= What is being asked =
Copy exactly, please, the lines of the data from its start through the line containing "Click the To/From column header".

(Pixel coordinate grounding data)

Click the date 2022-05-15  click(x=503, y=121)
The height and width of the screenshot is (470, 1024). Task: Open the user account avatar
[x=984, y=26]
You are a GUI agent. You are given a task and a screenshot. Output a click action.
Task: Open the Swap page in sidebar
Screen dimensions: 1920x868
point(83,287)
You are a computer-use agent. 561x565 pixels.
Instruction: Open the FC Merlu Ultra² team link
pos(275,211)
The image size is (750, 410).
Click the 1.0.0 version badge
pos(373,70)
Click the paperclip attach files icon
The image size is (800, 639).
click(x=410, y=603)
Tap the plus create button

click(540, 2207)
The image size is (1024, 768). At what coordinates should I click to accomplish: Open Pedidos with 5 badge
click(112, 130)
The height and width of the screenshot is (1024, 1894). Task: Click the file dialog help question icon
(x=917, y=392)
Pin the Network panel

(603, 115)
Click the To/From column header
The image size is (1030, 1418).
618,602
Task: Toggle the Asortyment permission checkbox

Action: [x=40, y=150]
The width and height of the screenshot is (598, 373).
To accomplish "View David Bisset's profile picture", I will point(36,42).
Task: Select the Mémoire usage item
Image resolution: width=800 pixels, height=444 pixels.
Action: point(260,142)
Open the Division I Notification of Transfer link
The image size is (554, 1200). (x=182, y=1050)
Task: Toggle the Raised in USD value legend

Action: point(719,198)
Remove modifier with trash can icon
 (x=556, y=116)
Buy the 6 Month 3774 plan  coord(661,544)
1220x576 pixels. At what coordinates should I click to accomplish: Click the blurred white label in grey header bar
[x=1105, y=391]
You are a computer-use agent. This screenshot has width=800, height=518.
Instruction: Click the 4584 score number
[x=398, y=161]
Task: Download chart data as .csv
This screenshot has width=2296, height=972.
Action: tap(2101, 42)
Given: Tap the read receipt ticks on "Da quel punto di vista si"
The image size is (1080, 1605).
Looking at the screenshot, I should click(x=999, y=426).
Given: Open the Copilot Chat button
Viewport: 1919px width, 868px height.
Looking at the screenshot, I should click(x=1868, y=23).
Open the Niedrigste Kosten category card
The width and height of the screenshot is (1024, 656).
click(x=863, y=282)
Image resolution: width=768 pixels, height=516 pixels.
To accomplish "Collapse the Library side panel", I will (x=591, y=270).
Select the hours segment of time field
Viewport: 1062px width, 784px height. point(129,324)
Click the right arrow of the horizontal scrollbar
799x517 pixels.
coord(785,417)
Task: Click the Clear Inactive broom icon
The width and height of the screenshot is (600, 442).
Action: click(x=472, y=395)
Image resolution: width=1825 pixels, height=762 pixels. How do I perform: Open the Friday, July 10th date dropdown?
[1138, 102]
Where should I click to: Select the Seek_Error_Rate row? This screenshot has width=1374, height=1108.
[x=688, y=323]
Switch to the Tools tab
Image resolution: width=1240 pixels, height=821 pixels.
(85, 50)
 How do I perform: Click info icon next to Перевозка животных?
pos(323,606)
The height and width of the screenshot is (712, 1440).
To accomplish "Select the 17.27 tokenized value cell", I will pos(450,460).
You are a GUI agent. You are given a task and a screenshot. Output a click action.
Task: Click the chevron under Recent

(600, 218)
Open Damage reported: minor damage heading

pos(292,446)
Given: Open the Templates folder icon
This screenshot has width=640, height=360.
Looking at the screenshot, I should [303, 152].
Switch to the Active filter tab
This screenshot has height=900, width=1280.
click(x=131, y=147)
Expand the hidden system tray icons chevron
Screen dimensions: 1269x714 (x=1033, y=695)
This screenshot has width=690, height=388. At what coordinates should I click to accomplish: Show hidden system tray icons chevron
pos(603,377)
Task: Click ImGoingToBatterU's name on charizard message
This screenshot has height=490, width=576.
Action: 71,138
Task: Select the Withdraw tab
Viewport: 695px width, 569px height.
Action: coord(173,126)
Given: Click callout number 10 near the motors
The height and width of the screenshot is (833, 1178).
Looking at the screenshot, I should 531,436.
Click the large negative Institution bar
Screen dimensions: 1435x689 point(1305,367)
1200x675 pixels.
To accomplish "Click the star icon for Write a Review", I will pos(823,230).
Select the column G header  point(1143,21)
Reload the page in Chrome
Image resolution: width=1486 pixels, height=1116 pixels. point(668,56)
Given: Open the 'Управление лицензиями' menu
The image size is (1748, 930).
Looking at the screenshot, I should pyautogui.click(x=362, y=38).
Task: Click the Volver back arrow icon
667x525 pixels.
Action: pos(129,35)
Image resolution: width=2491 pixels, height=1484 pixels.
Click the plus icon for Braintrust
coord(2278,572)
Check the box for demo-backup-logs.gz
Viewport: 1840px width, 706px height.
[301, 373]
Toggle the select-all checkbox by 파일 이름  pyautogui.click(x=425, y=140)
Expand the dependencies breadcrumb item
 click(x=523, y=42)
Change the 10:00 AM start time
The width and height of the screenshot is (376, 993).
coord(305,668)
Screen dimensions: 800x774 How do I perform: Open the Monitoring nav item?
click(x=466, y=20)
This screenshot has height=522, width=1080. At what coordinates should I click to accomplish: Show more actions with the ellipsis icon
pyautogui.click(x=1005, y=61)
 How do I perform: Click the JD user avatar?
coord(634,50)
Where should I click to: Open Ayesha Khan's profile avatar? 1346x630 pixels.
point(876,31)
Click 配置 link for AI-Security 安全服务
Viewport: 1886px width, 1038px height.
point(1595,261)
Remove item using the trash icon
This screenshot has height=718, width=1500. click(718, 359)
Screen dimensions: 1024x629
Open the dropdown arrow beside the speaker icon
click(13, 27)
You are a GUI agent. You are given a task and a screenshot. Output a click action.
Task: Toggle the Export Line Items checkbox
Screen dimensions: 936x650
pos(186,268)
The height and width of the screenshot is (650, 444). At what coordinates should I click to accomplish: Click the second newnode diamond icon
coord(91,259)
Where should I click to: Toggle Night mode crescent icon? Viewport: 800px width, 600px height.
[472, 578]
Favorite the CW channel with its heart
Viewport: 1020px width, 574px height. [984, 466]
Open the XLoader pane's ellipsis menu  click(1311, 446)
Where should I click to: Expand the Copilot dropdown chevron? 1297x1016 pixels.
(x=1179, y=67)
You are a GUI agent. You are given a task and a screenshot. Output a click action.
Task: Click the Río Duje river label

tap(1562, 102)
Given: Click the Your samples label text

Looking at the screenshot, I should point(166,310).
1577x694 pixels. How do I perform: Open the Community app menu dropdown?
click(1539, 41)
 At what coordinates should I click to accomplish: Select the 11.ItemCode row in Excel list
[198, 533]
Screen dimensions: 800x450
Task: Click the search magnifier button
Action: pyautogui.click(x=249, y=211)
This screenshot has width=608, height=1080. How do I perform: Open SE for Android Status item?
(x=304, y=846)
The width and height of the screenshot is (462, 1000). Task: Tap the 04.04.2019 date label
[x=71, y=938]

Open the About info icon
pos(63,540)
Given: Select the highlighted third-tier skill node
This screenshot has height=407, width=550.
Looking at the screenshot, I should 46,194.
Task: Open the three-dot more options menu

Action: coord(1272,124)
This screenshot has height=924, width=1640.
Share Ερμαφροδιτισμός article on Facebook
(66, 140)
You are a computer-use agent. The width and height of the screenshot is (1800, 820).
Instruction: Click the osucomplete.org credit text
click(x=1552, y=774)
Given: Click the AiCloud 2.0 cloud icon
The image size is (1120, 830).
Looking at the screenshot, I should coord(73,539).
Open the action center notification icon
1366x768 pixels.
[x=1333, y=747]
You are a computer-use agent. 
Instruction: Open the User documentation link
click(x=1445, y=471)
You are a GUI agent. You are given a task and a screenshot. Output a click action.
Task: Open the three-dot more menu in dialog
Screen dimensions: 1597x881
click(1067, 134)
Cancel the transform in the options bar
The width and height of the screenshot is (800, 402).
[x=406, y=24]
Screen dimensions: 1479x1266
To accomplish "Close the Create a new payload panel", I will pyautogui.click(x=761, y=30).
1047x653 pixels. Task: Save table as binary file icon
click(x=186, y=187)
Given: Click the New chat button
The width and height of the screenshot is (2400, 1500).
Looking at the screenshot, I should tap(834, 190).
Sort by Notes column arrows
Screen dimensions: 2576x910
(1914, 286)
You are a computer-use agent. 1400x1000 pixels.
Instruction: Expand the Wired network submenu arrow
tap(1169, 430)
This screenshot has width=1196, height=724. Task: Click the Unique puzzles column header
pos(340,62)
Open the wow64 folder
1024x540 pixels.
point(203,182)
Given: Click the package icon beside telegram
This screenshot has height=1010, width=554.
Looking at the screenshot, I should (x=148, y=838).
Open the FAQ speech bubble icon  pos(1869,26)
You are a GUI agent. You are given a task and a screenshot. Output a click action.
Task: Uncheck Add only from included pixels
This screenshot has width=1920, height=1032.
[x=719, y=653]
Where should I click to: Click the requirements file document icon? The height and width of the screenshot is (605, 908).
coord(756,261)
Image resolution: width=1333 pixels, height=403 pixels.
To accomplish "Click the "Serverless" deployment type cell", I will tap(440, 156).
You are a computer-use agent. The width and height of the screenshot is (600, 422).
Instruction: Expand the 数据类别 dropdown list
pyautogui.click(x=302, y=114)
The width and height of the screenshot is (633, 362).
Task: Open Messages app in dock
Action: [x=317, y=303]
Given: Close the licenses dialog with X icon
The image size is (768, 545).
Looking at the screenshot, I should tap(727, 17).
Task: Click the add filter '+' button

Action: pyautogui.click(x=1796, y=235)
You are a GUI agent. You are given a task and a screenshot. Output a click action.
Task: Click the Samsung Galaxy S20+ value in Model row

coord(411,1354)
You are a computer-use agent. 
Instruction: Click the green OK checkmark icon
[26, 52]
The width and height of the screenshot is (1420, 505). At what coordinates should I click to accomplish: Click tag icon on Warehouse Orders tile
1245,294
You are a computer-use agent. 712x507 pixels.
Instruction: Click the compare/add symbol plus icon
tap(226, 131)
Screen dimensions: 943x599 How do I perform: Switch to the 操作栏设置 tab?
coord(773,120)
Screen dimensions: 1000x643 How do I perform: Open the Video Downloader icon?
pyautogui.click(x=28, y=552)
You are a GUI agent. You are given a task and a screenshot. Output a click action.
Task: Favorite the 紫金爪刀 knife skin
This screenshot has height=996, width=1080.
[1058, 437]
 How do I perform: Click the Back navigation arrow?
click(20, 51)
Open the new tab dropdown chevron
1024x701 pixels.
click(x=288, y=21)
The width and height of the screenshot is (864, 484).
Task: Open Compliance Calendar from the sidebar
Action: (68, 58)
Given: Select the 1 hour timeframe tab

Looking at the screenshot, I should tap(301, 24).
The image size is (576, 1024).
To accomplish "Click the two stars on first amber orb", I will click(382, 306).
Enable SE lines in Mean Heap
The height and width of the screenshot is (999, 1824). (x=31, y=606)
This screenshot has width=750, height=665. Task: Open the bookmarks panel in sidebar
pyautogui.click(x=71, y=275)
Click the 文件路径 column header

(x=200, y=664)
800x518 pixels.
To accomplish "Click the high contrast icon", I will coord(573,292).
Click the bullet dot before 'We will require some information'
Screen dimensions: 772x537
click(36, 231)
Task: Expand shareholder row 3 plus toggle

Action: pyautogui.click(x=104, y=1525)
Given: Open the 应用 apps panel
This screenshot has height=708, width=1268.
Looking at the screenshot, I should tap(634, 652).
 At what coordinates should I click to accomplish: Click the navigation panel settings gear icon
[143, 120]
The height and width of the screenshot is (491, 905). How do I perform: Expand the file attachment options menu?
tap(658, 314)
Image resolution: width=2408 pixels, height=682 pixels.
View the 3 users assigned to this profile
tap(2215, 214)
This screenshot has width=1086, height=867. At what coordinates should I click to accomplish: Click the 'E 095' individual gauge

= Output of the task =
Click the date 2022-05-15  click(x=503, y=121)
The height and width of the screenshot is (470, 1024). Task: Open the user account avatar
[x=984, y=26]
You are a GUI agent. You are given a task and a screenshot. Output a click action.
Task: Open the Swap page in sidebar
Screen dimensions: 1920x868
point(83,287)
You are a computer-use agent. 561x565 pixels.
Instruction: Open the FC Merlu Ultra² team link
pos(275,211)
The image size is (750, 410).
Click the 1.0.0 version badge
pos(373,70)
Click the paperclip attach files icon
The image size is (800, 639).
click(x=410, y=603)
Tap the plus create button

click(540, 2207)
The image size is (1024, 768). At what coordinates should I click to accomplish: Open Pedidos with 5 badge
click(112, 130)
The height and width of the screenshot is (1024, 1894). Task: Click the file dialog help question icon
(x=917, y=392)
Pin the Network panel

(603, 115)
Click the To/From column header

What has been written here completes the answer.